March 04, 2019 04:00 PM - Modern Healthcare

Employers save money by paying workers to shop for healthcare

Shelby Livingston

Employers are experimenting with ways to get a handle on the rising cost of providing healthcare benefits to their workers. One study has found that mailing a check to workers who visit lower-price providers for certain elective healthcare services is an effective, though modest, way to reduce costs.

Paying workers between $25 and $500 for using a price transparency tool and then opting for a lower-cost provider for certain designated services resulted in a 2.1% reduction in the average prices employers paid for those services over one year, according to a RAND Corp. study of one such rewards program.

Rewards programs that pay workers to shop around "will result in some net savings to you as an employer, but it's not going to save a ton of money," said Dr. Ateev Mehrotra, a RAND adjunct policy analyst and one of the study's authors. "This is the first evidence that we're aware of that these programs are effective."

The researchers, who published their findings in Health Affairs on Monday, studied insurer Health Care Service Corp.'s rewards program offered by 29 employers to about 270,000 workers enrolled in PPO plans in 2017—the program's first year. The rewards program was layered on top of the employer's existing benefit plan.

If workers received one of 135 eligible elective medical services, ranging from an MRI to a knee replacement, they could receive a check for $25 to $500, depending on the service and cost of the provider. To be eligible, patients also had to use a price transparency tool or call a rewards advice line before receiving care.

Researchers found that 8.2% of patients used a price transparency tool, and of those, about 23% on average received a reward payment for going to a lower-priced provider.
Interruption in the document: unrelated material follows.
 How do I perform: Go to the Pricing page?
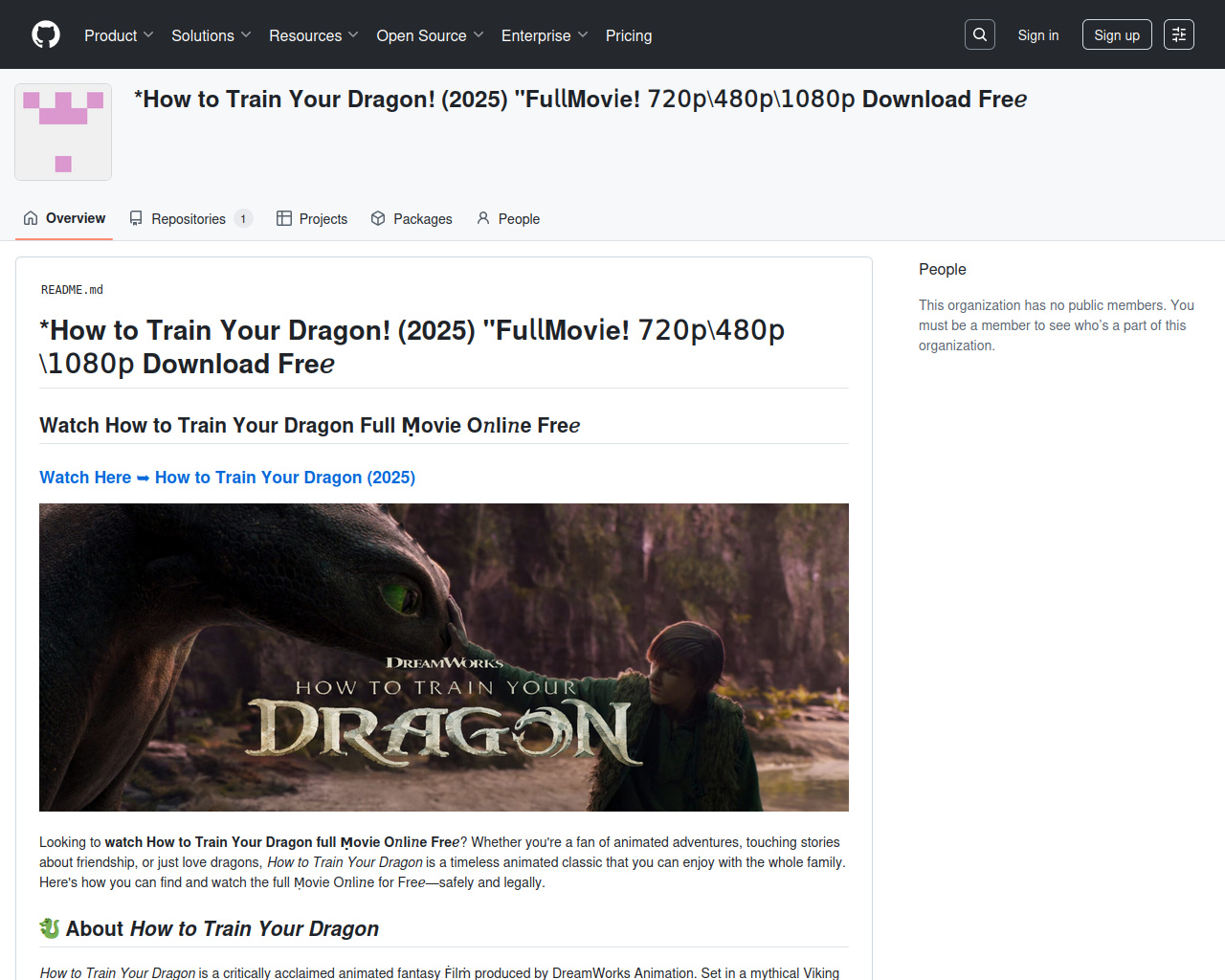pyautogui.click(x=629, y=35)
Across all patients enrolled in PPO plans offering the rewards program, 1.9% received a reward for going to a lower-priced provider.

But even with limited uptake, implementing the rewards program led to a 2.1% reduction in the average price per services across all eligible services, as patients switched from higher-cost to lower-cost providers. That translated to savings across all employers of $2.3 million, or $8 per member.
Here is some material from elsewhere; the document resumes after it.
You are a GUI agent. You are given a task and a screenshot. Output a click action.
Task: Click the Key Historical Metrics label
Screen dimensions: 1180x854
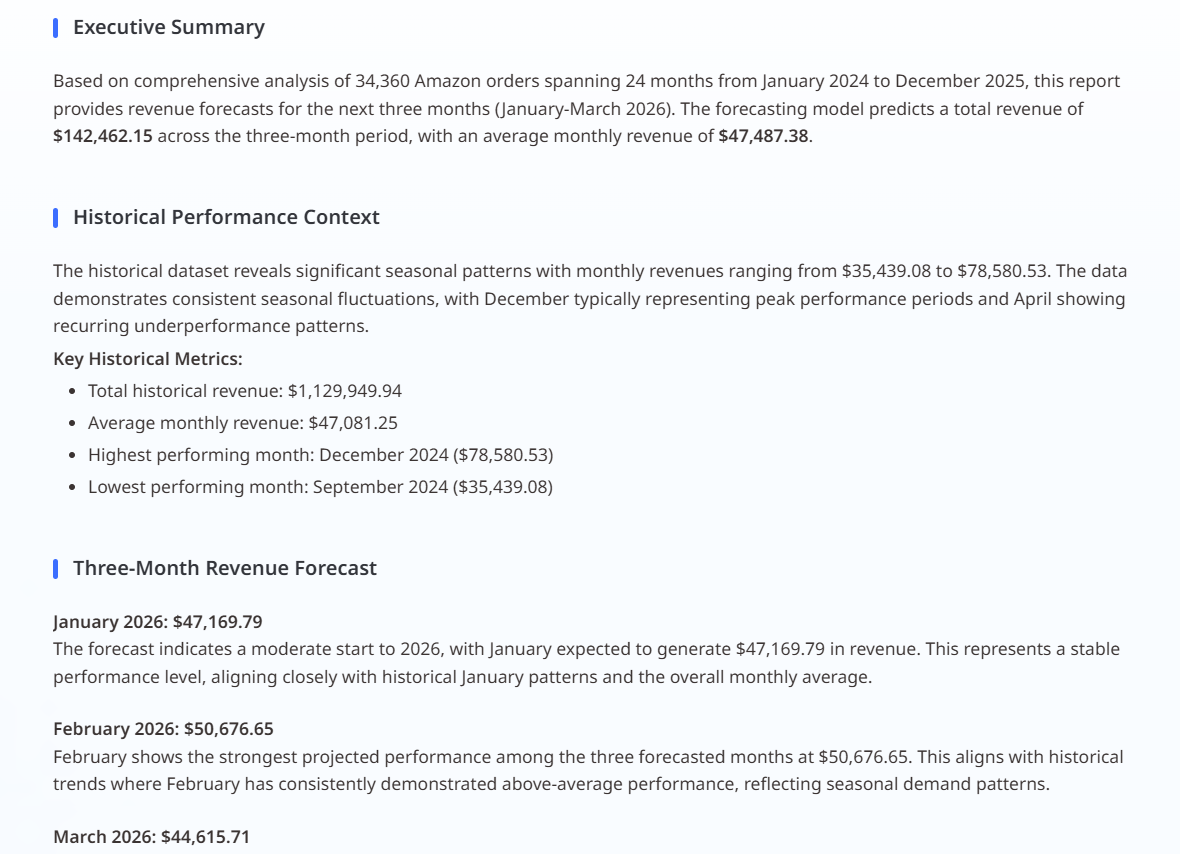pos(148,359)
Researchers observed the biggest decreases in average prices for MRIs (4.7% reduction), ultrasounds (2.5%), and mammograms (1.7%), but didn't find significant changes in prices for CT scans or surgical procedures. But those employees who did shop around saved 78% on ultrasounds, 33% on mammograms, and 25% on MRIs, according to the study.
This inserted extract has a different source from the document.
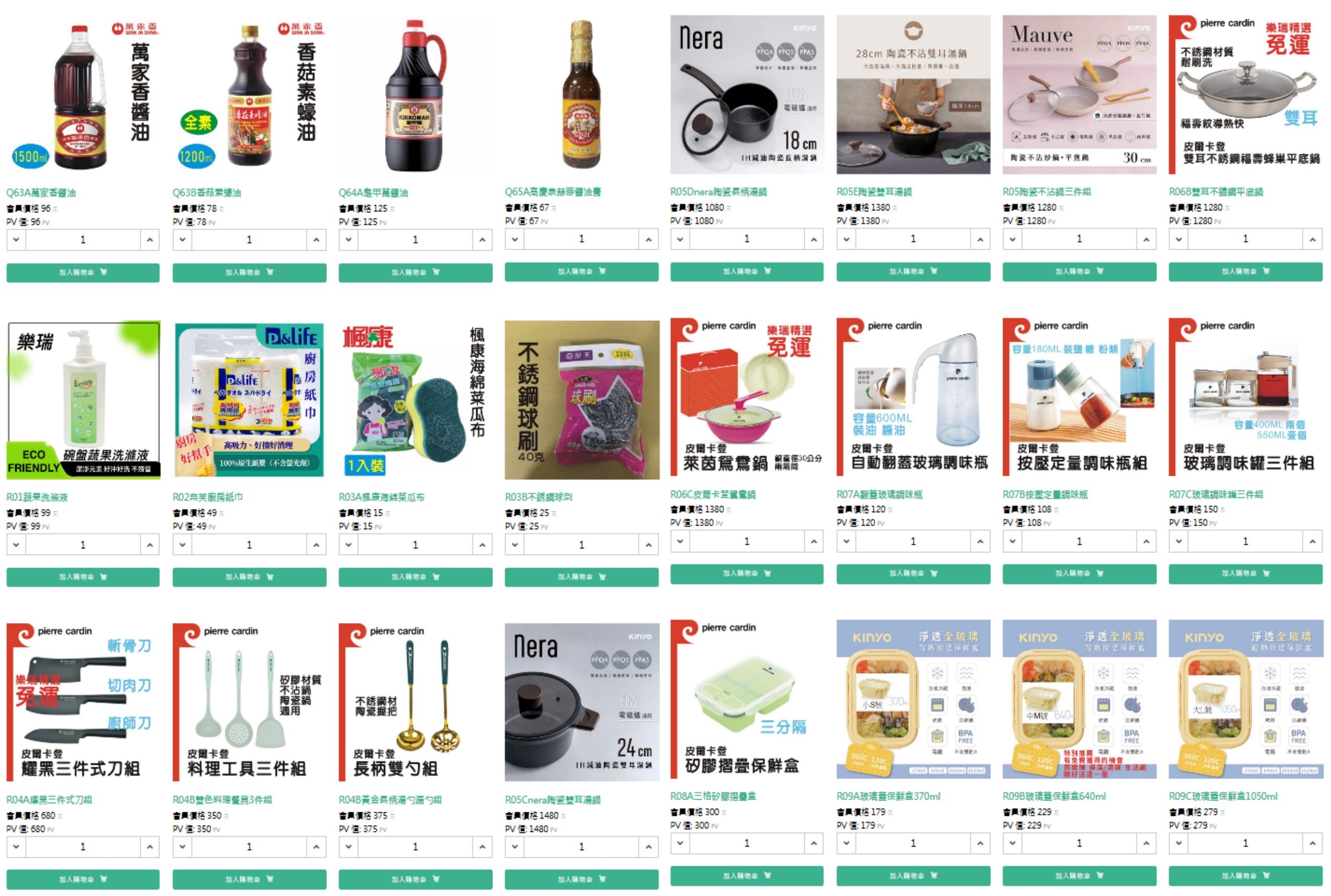
Task: Increase quantity for Q63A soy sauce
Action: tap(150, 240)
"We found that people really responded to the program mainly for imaging services, and that's where we find the bulk of the savings," said Christopher Whaley, an associate policy professor at RAND who also authored the study.

He noted, however, that researchers looked only at the first year of the rewards program. In the second year, enrollment nearly doubled and savings may have surged as a result.

Beyond rewards programs, RAND researchers have also studied reference-based pricing as a tool to reduce healthcare spending and cut down on the wide variation in prices among providers. Employers who implement reference-based pricing set a maximum reimbursement for shoppable services, and patients who seek care from a provider that exceeds that amount are on the hook for the rest.

Reference pricing, Whaley explained, has led to higher engagement among employees and more cost savings for employers than the rewards program, but many employers are reluctant to implement the strategy out of concerns that some workers will be saddled with major medical bills.